What you don’t want is for punters to think, “Ere! This is just bits of meat and cheese shoved on a plank. I can buy this stuff for a quarter of the price at the deli section in Asda and do this myself at home.”
It’s a quandary that applies to the recently-opened Pig & Whistle in Beverley. It’s popped up in a former shop unit (on the appropriately named Sow Hill Road), the latest project of ex-1884 Dock Street Kitchen chef/patron James Allcock. An unconventional refit has seen a small-ish bar area lead to an L-shaped dining room decorated in an austere gastro-pub way.
Décor aside, the menu is primarily filled with the aforementioned meats and cheeses, various tapas-style items, some salads and a handful of actual cooked dishes. Though distinctly in the minority, these include the likes of boeuf bourguignon and tartiflette au Reblochon; one-pot affairs which probably suit what I imagine is the limited kitchen space.
There is also a ‘small plates’ section featuring a mid-point between ingredients on a plank and actual cooking. Generally they constitute a single ingredient that’s been faffed with a bit and presented with other stuff. So you get a better idea, I’ll start throwing examples at you.

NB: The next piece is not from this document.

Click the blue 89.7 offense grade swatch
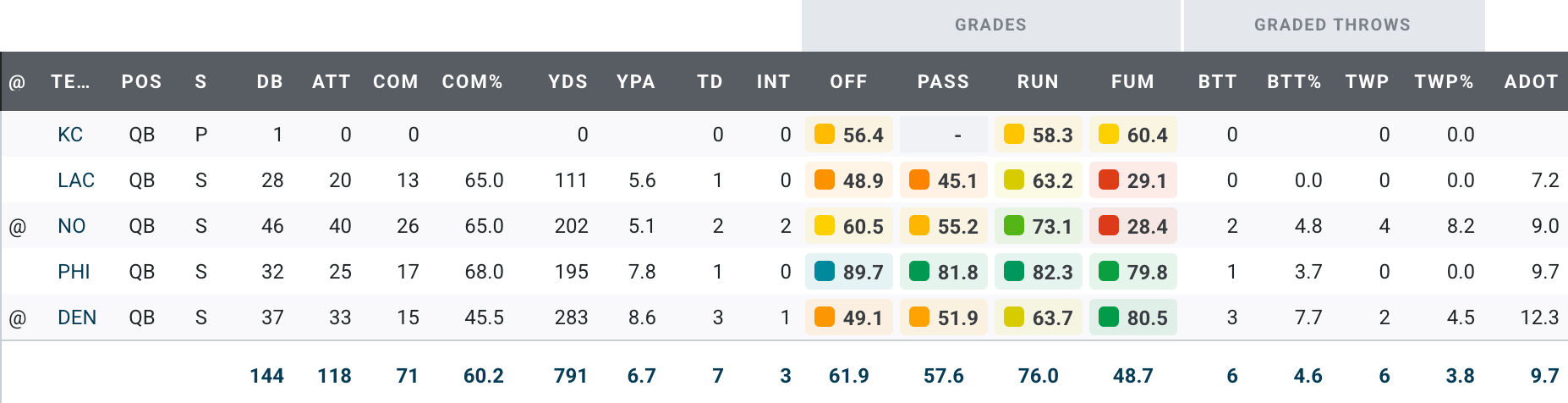This screenshot has height=403, width=1568. (825, 272)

Labneh, dukkah, olive oil, sourdough toast. 

From the ‘From the Bar’ section we tried – market pickles (some pickled veg); labneh, dukkah and sourdough toast (yoghurt, spice and something to spread it on); beer sticks (basically soft peperami); breakfast radishes and a beetroot pickled hens egg. The pickles were OK, the labneh was nice, the beer sticks were what they were, the radishes were just raw radishes with a fairly tasteless alioli. The beetroot pickled egg was a purple egg that tasted a bit of beetroot. If I’m honest, no real theme emerged and the menu options seemed very scattershot.
We stuck with cheeses for our selections from the small plates section with a good example of a burrata, served with carrots, parsley pesto and hazelnuts and a perfectly-serviceable baked St. Marcellin with thyme, fig and sourdough toast. There were a half-dozen other options from this section of menu and I’d happily try all of them. I wish we’d skipped straight to here and ordered a couple of these each.Next came a sharing board featuring three meats and three cheeses. Sadly, the waiting staff (who were otherwise excellent all night) neglected to inform us which meats and cheeses they had selected for us to sample. They looked relatively familiar so I guessed at a bresaola, an iberico and a Parma ham. Cheeses were probably a brie and a Stilton. There were far more exotic selections on the menu so I now wish I’d specified which I’d prefer. All came served on a plank with grapes, more pickles, membrillo and sourdough.

Creme Brulee 

There are only two desserts. A crème brûlée (shallow dish, poor spoon crack, nice enough otherwise) and macarons. Three macarons per £4 serving, to be precise. We shall draw a veil there.
You could probably pick a totally different path through the menu at the Pig & Whistle and have a very satisfying meal. However, with a couple of G&Ts and a brace of cans of trendy cider, our bill came in just shy of £100. That’s a fair chunk of change for what we had.
Yes, the cheapest item on the menu (the purple egg) is only £1, but most options are heftily charged for relatively small portions. I will resist the temptation to use the silk purse/sow’s ear analogy, but for the money, it was all a  bit underwhelming.

The Pig & Whistle, 5 Sow Hill Road, Beverley, East Yorkshire,
HU17 8BG. 01482 874083, pigandwhistlebeverley.co.uk.
Open: Monday to Saturday: noon-11pm, Sunday: 12-10pm.